Brasil

As novas divas do jazz

Com novo visual e olhos no mercado, Madeleine Peyroux e Diana Krall se firmam nesse gênero de música

Uma tem nome francês, mas é americana. A outra tem sobrenome alemão, mas é canadense legítima. Elas são a morena Madeleine Peyroux e a loira Diana Krall e estão sendo consideradas nos EUA as novas divas do jazz. Nasceram na era do look, conhecem o poder da maquiagem e das roupas sensuais e honram isso: exibem um visual muito diverso daquele tradicional e austero que consagrou as antigas cantoras desse gênero. Elas também entendem, e muito, de mercado musical: Madeleine e Diana sempre incluem em seus repertórios alguns clássicos do passado, seguindo a máxima de que aquilo que fez sucesso pode fazê-lo novamente. Tudo está dando certo: a venda de seus discos continua escalando milhões de cópias. Assim, em um vaivém entre o jazz e o pop, as duas cantoras estão agora brilhando nas lojas com dois excelentes trabalhos: Half the perfect world (Rounder/Universal) e From this moment on (Verve/Universal).

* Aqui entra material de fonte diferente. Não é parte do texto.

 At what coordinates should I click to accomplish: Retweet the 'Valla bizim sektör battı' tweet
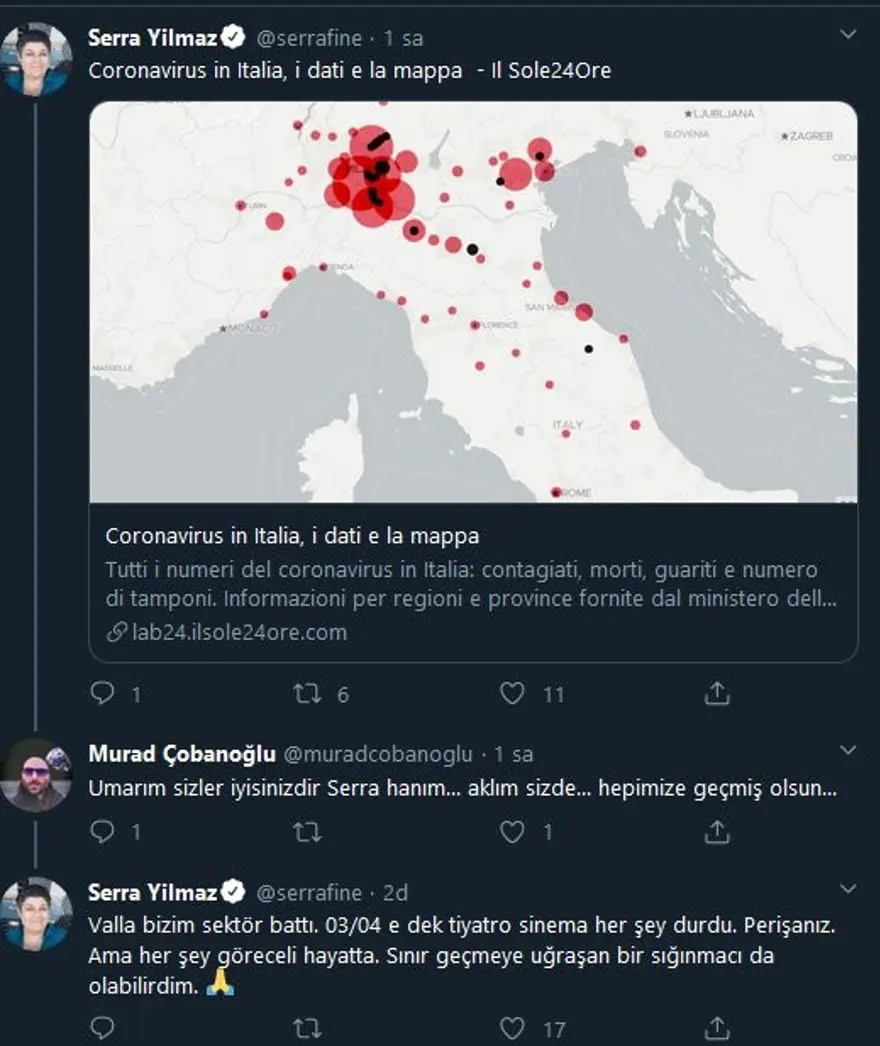click(x=308, y=1028)
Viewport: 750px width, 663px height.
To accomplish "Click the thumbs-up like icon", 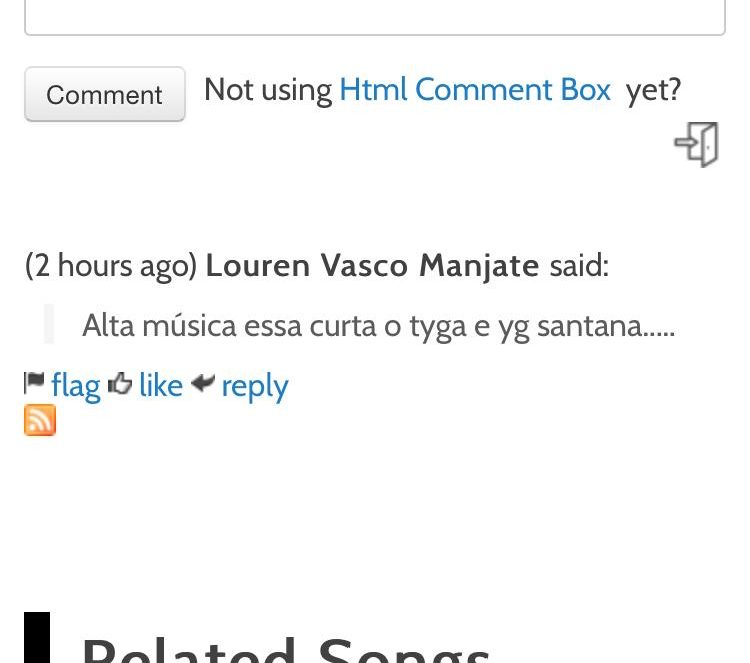I will coord(120,383).
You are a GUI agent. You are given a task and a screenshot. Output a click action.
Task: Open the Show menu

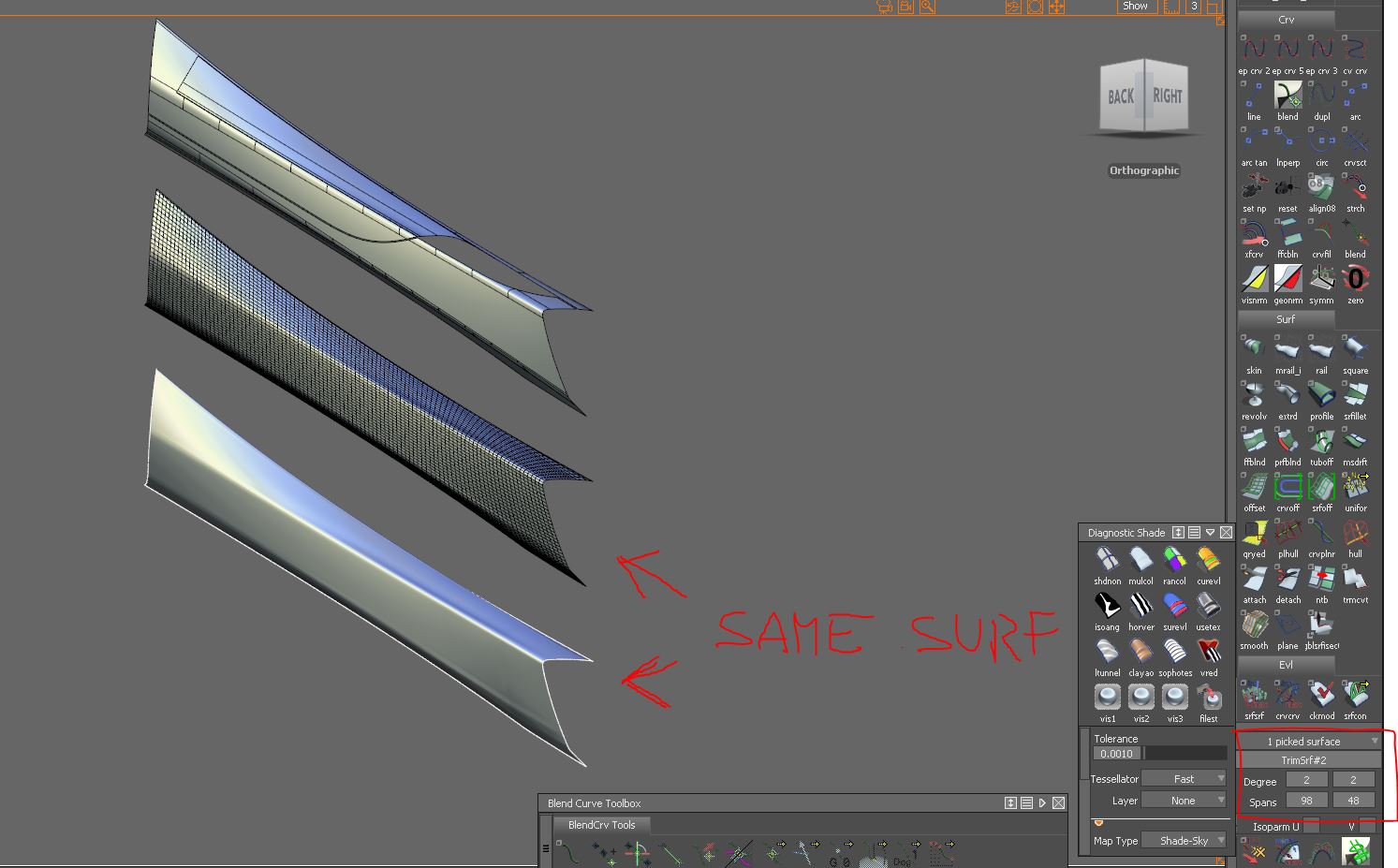(x=1135, y=6)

Diana Krall tem 41 anos, é pianista e já gravou, com grande sucesso, até disco de músicas de Natal no ano passado. Em The girl from the other room, seu trabalho de 2004, Diana assinou seis canções com o marido, o roqueiro Elvis Costello. No atual From this moment on, ela volta à sua praia gravando só standards de jazz, coisas refinadas de Cole Porter, Irving Berlin, Jimmy van Heusen, Rogers and Hart, irmãos Gershwin e, claro, de Antonio Carlos Jobim (a música How insensitive).

Aos 33 anos, Madeleine Peyroux gravou três discos. No primeiro, Dreamland, ela se apropriou do repertório de Billie Holiday, o que realçou a semelhança de timbre de voz entre ambas. Foram precisos mais dois discos para Madeleine tentar provar que não é apenas um clone. Conseguiu isso. No recém-lançado Half the perfect world, ela preferiu um time de compositores mais populares e colocou a sua voz em canções de Leonard Coen, Joni Mitchell e Serge Gainsbourg. Cada uma a seu jeito, Diana e Madeleine conquistaram o seu espaço e na última lista da revista Downbeat, a bíblia do jazz, emplacaram respectivamente a terceira e a quinta posição. Elas são hoje as estrelas emergentes no fechado território desse gênero musical.